TS: I’ll surprise you, John. I think the answer is: “none of the above.” We have the technology to get the job done. Research funding can assure further advances, but the fruits of prior investments are in our hands. I believe the public and policy makers understand the problem and even the consequences of inaction. The objective is to harness the resolve to act now, not with politically clever half-measures but with determination worthy of an urgent threat. When it comes to water, the stakes are too high because it impacts everything. To protect it, we need a data collection effort that is continuous, systematic and comprehensive and one that produces data that is used to reveal the status of river water quality. Furthermore, these data must be intensively analyzed to provide actionable intelligence. The public needs to DEMAND that this be done.
JC: In a recent Watermark interview, Clarkson’s Amir Mousavian said,“Power systems and all other critical resources should be monitored in real-time using state-of-the-art sensors and technologies.” His field is cyber security but he had no problem applying his research to water systems. Do you see the same correlation?
TS: How could I not? Technology for technology sake is never worthy of the pursuit. When we have a proven technology such as real-time sensing, the value of the technology is in the application. In both cyber security and water stewardship, we are trying to protect an important asset from unknown and unseen assault.
JC: Tell us your vision for Beacon Institute’s River and Estuary Observatory Network 5 and 20 years down the road.

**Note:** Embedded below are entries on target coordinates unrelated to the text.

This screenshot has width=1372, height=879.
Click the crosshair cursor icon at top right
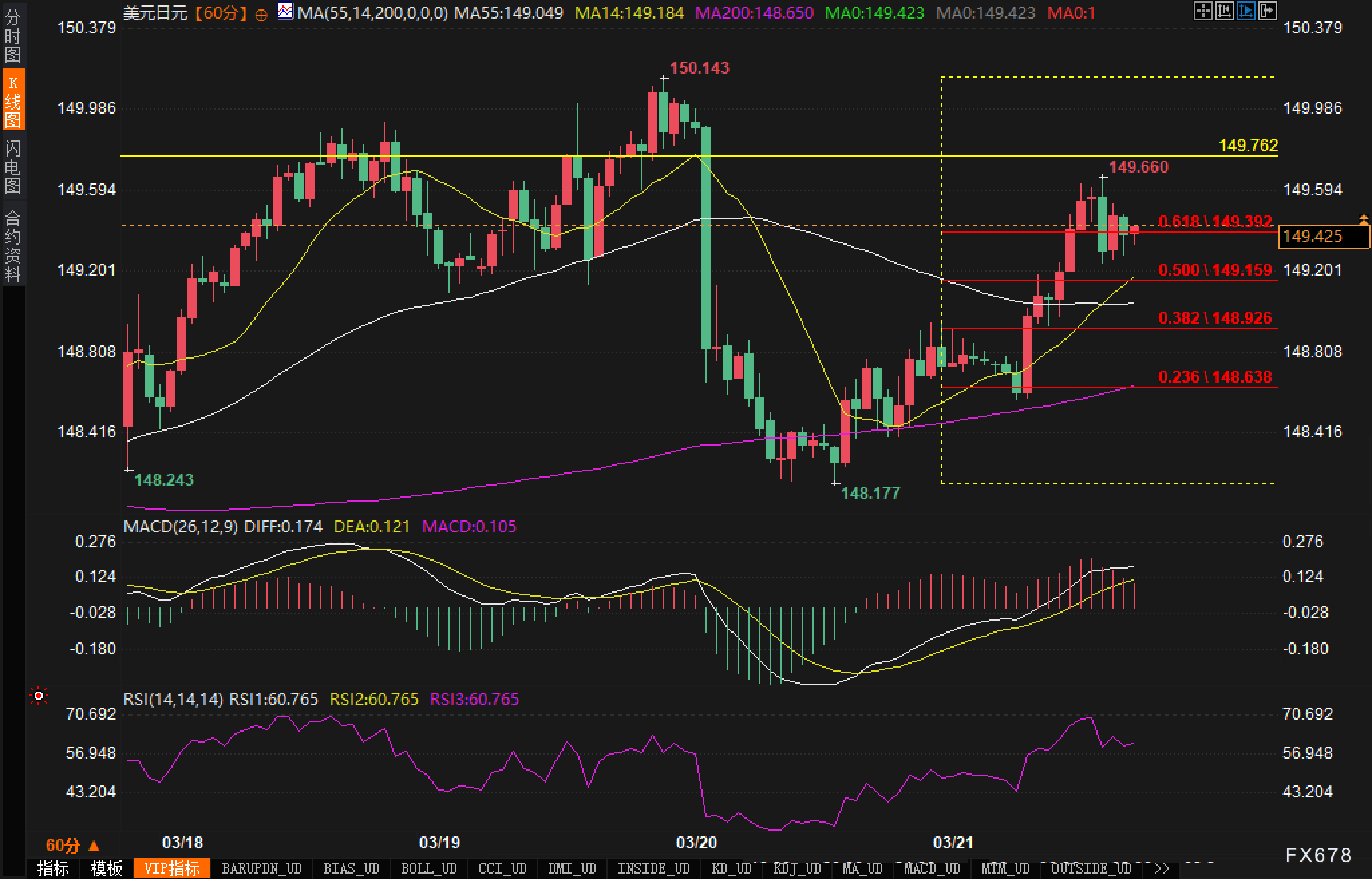(1203, 11)
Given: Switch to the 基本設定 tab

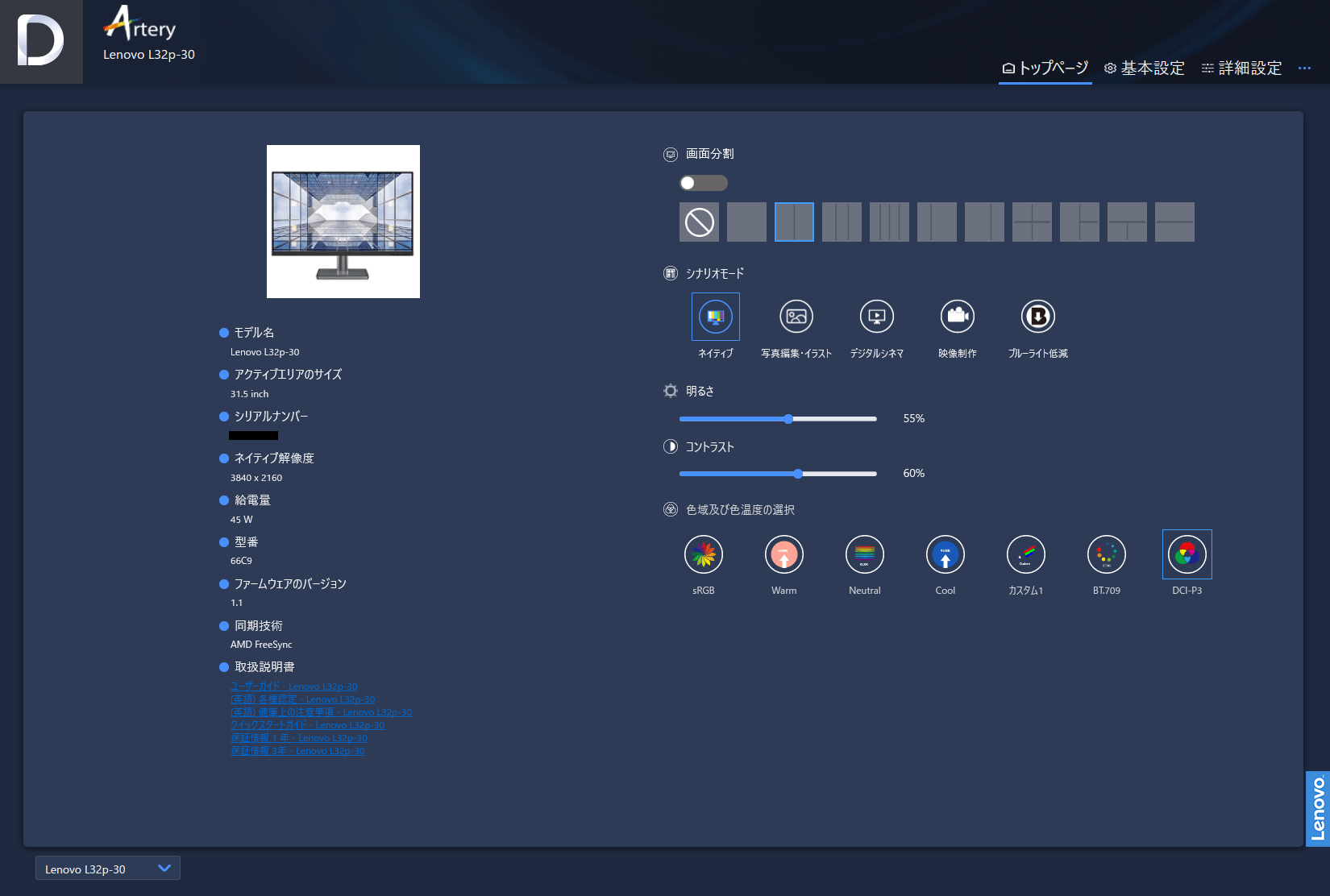Looking at the screenshot, I should [x=1144, y=68].
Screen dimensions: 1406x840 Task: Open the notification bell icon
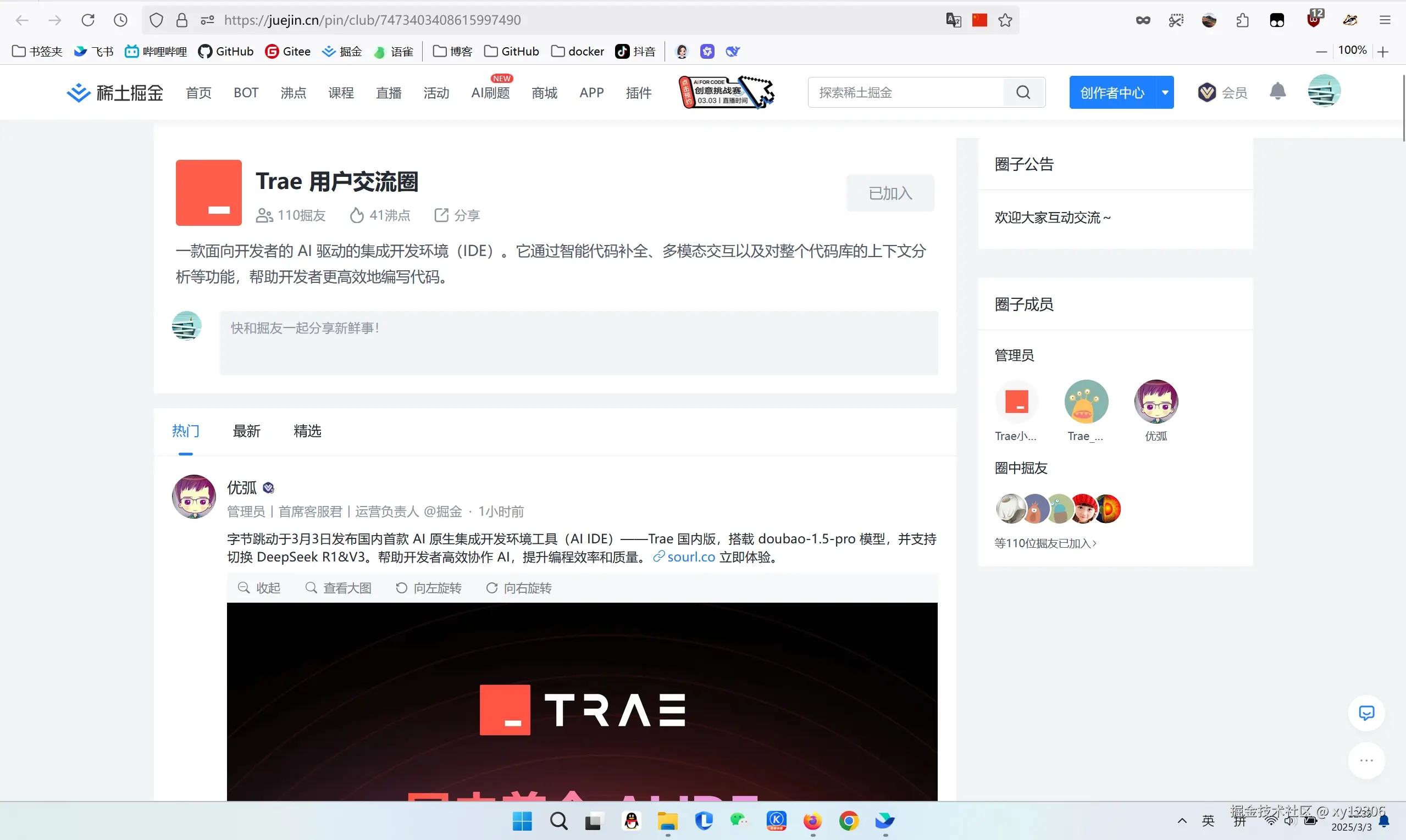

TS: I’ll take this as an invitation to think big. I see a time when real-time water quality monitoring is sufficiently inexpensive that sensor networks can be effectively deployed anywhere on the globe. I envision our having the capacity to detect and identify, directly or indirectly, the presence of live pathogens in drinking water. In short, I see us solving the greatest threat to human health across the globe. Big enough?